Nvidia's CEO and President Jen-Hsun Huang has revealed Nvidia's next-generation GPU architecture, which goes by the codename Fermi.
It represents the first major architectural change since the company announced its G80 graphics processor in 2006.
Fermi packs three billion (yes, you read that right) transistors and features 512 CUDA cores with suppor for IEEE 754-2008 floating point precision. It has native support for C++, which complements existing support for C, Fortran, Java, Python, OpenCL and DirectCompute.
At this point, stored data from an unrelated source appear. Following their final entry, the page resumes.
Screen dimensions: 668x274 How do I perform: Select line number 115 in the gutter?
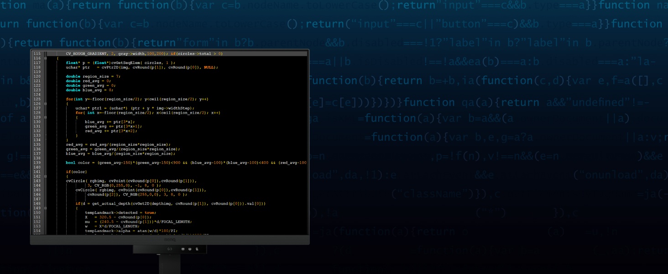tap(37, 54)
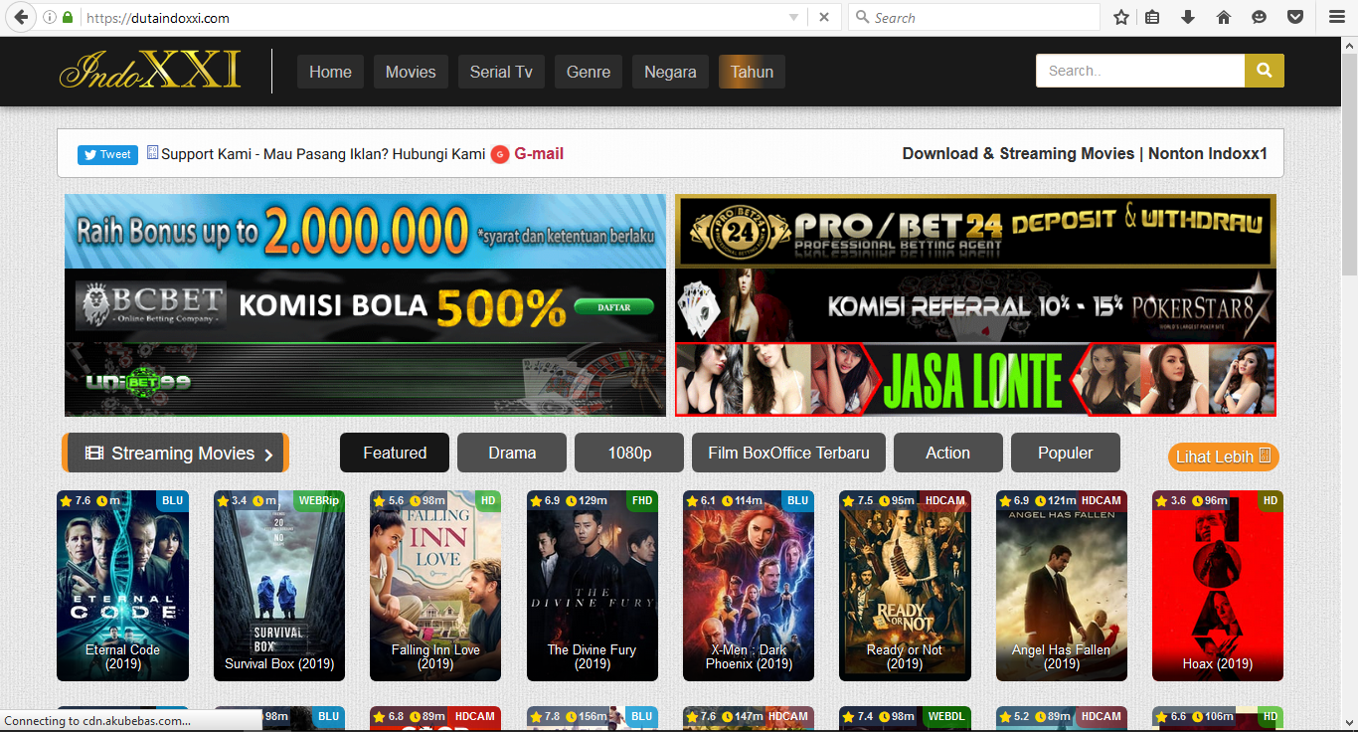The height and width of the screenshot is (732, 1358).
Task: Open the Firefox Library panel
Action: click(x=1150, y=17)

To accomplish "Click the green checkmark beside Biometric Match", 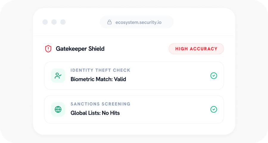I will click(x=214, y=76).
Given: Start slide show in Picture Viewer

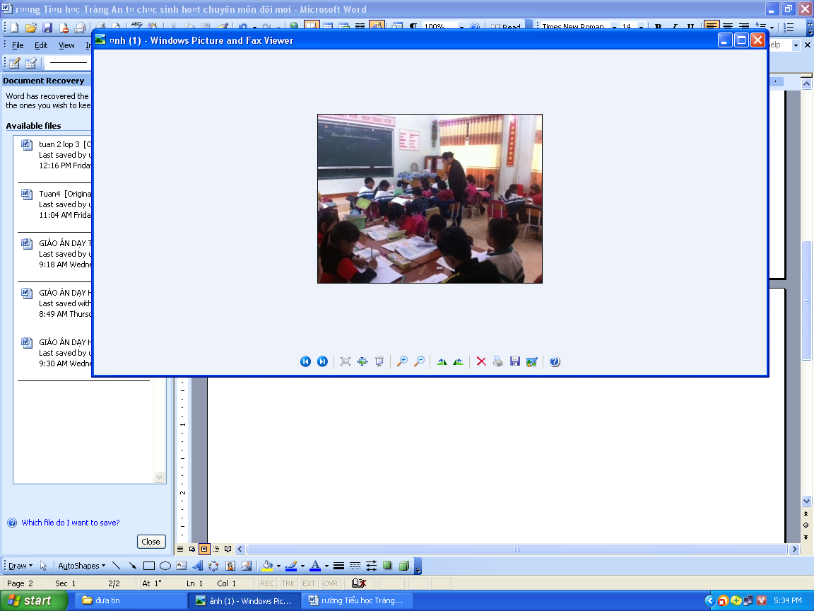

There's also a new cache hierarchy, known as Nvidia Parallel DataCache, and an updated Nvidia GigaThread Engine with support for concurrent kernel execution. Nvidia has also introduced Nexus, which it claims is the world's first integrated heterogeneous computing application development environment within Microsoft Visual Studio.
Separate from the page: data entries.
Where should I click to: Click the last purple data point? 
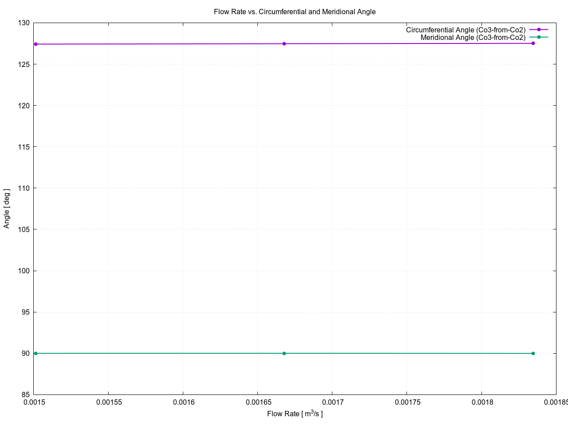(x=533, y=43)
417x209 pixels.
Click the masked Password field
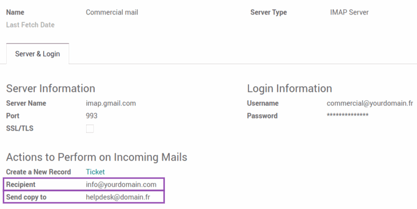coord(347,115)
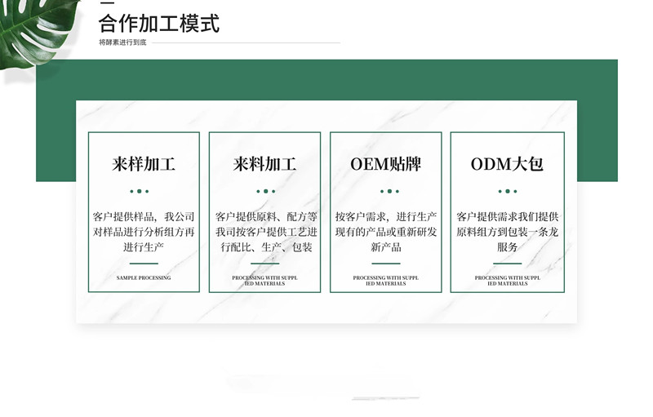This screenshot has width=653, height=417.
Task: Click the 合作加工模式 page heading
Action: tap(159, 23)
High performance computing users haven't been left out dry either, as double precision throughput has increased by a factor of eight compared to the previous generation. Nvidia has also added support for ECC memory, which is a critical requirement for datacentres and supercomputers looking to deploy GPUs on a large scale.
There's quite a lot to take in here, and we've not got the full details yet - we'll be doing a much fuller analysis as soon as we know more. One key thing to consider is graphics performance, but we're quite confident here as Huang said that "we will make real-time ray tracing a reality this year."
We have to wonder where some of these changes leave AMD in the compute space because, as we mentioned in our Radeon HD 5870 Architecture Analysis, AMD's GPU computing strategy isn't as strong as it could be compared to Nvidia's (before Fermi) and now the holes become more apparent.